YOUR ASSIGNMENT: An exact copy of the records below is needed, with every picture left out.

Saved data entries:
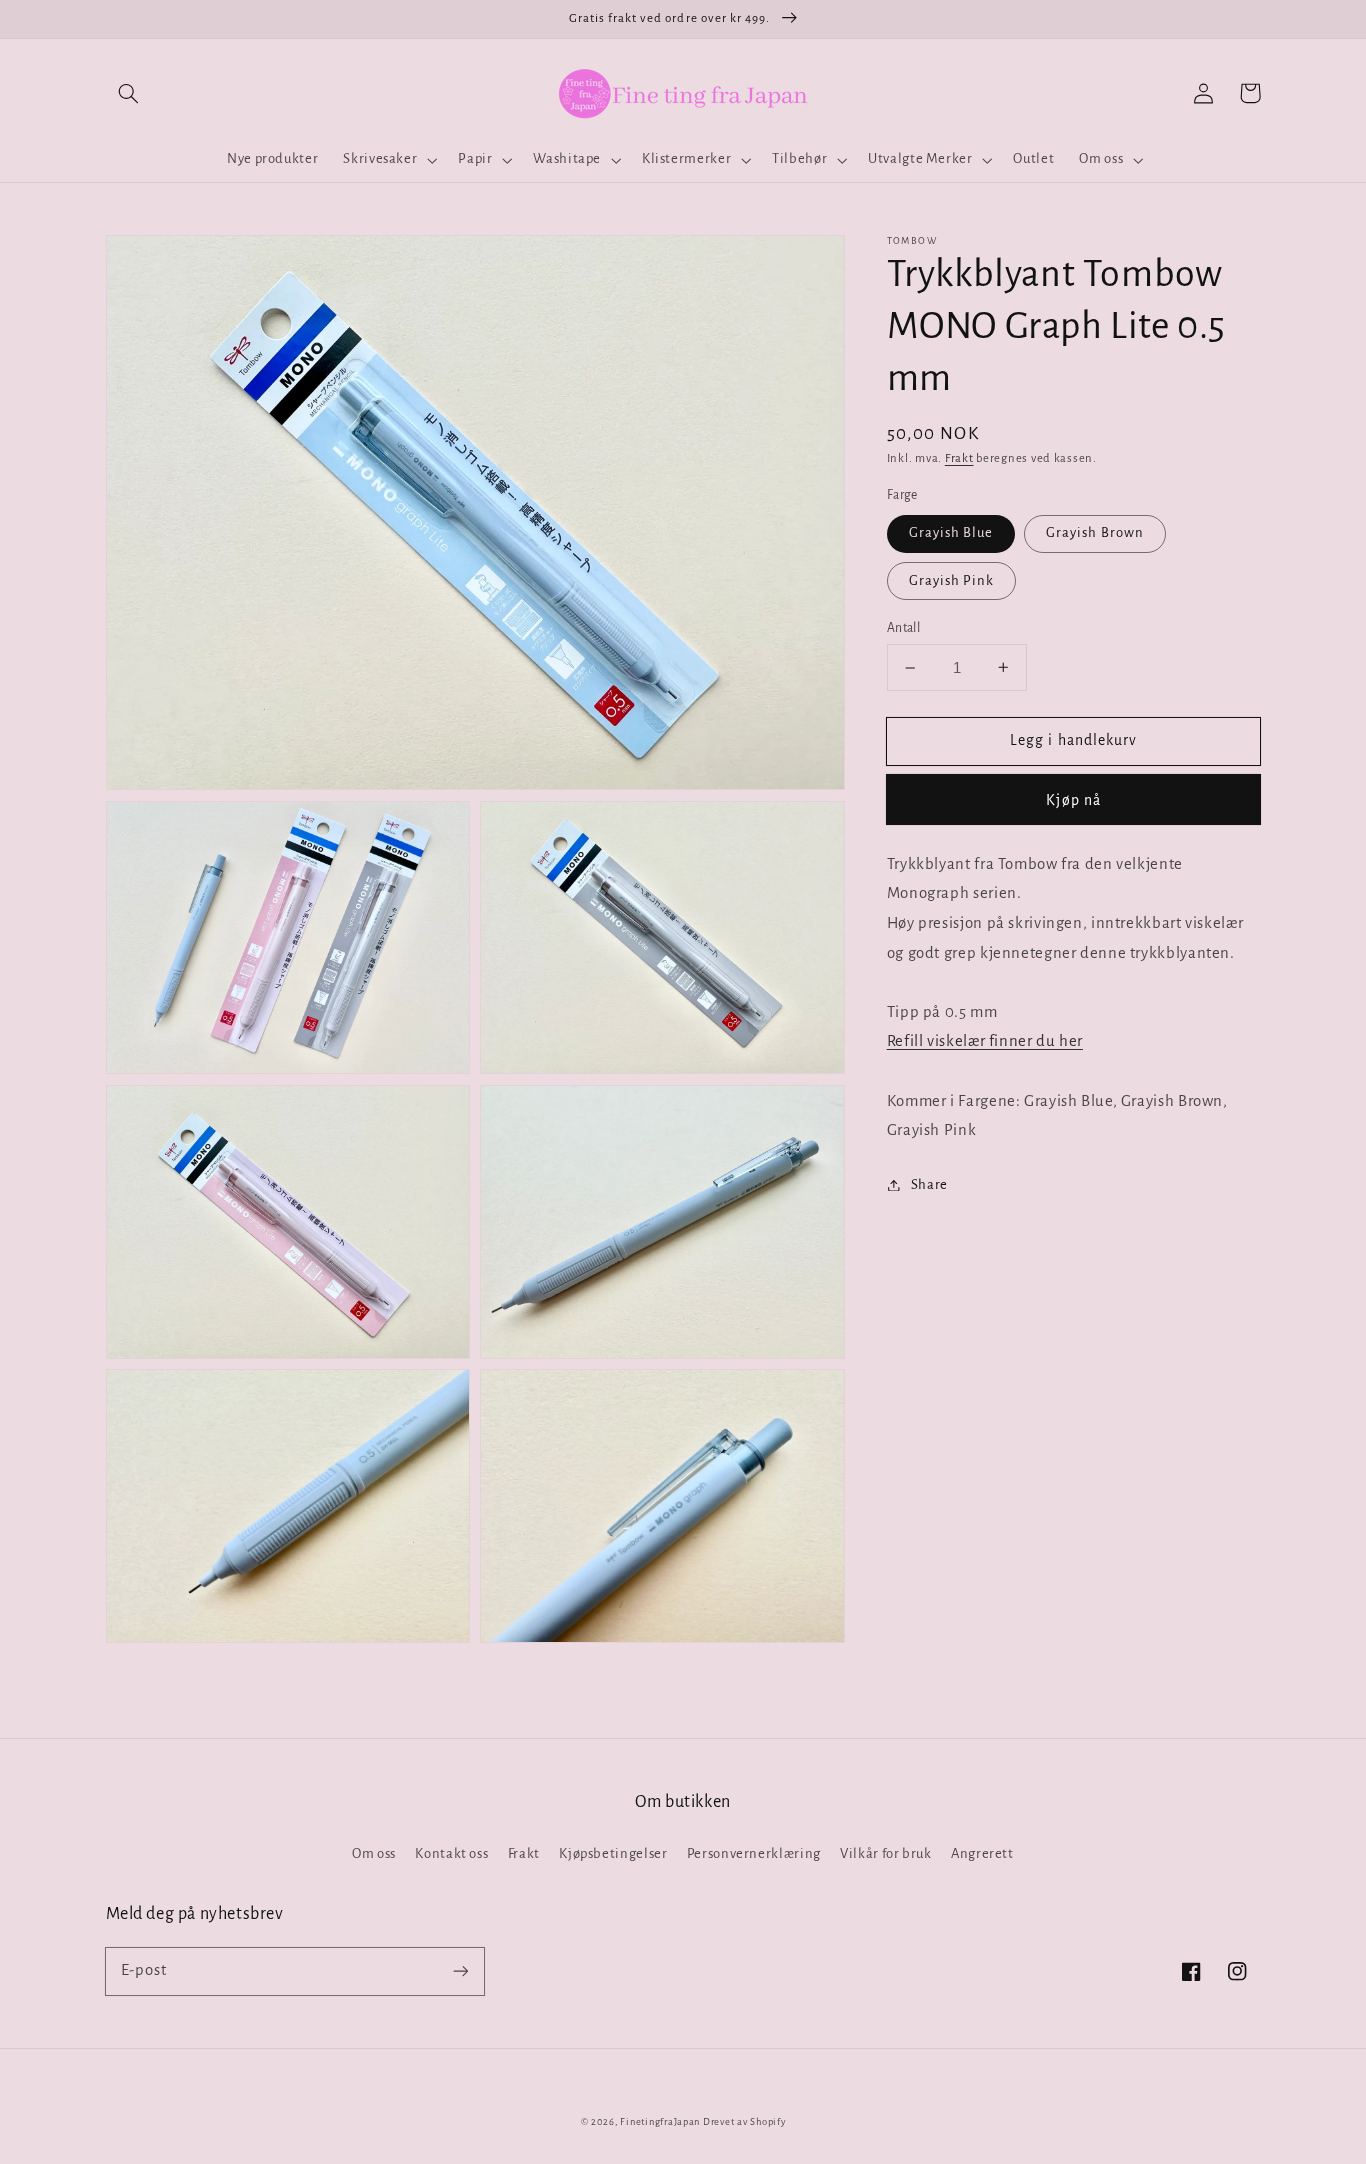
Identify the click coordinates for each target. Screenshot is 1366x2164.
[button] (129, 93)
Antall (904, 627)
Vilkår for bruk (885, 1853)
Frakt (959, 457)
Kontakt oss (451, 1853)
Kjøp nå (1073, 800)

EXERCISE OUTPUT:
Identify the click coordinates for each target. Screenshot is 1366x2164.
[button] (129, 93)
Antall (904, 627)
Vilkår for bruk (885, 1853)
Frakt (959, 457)
Kontakt oss (451, 1853)
Kjøp nå (1073, 800)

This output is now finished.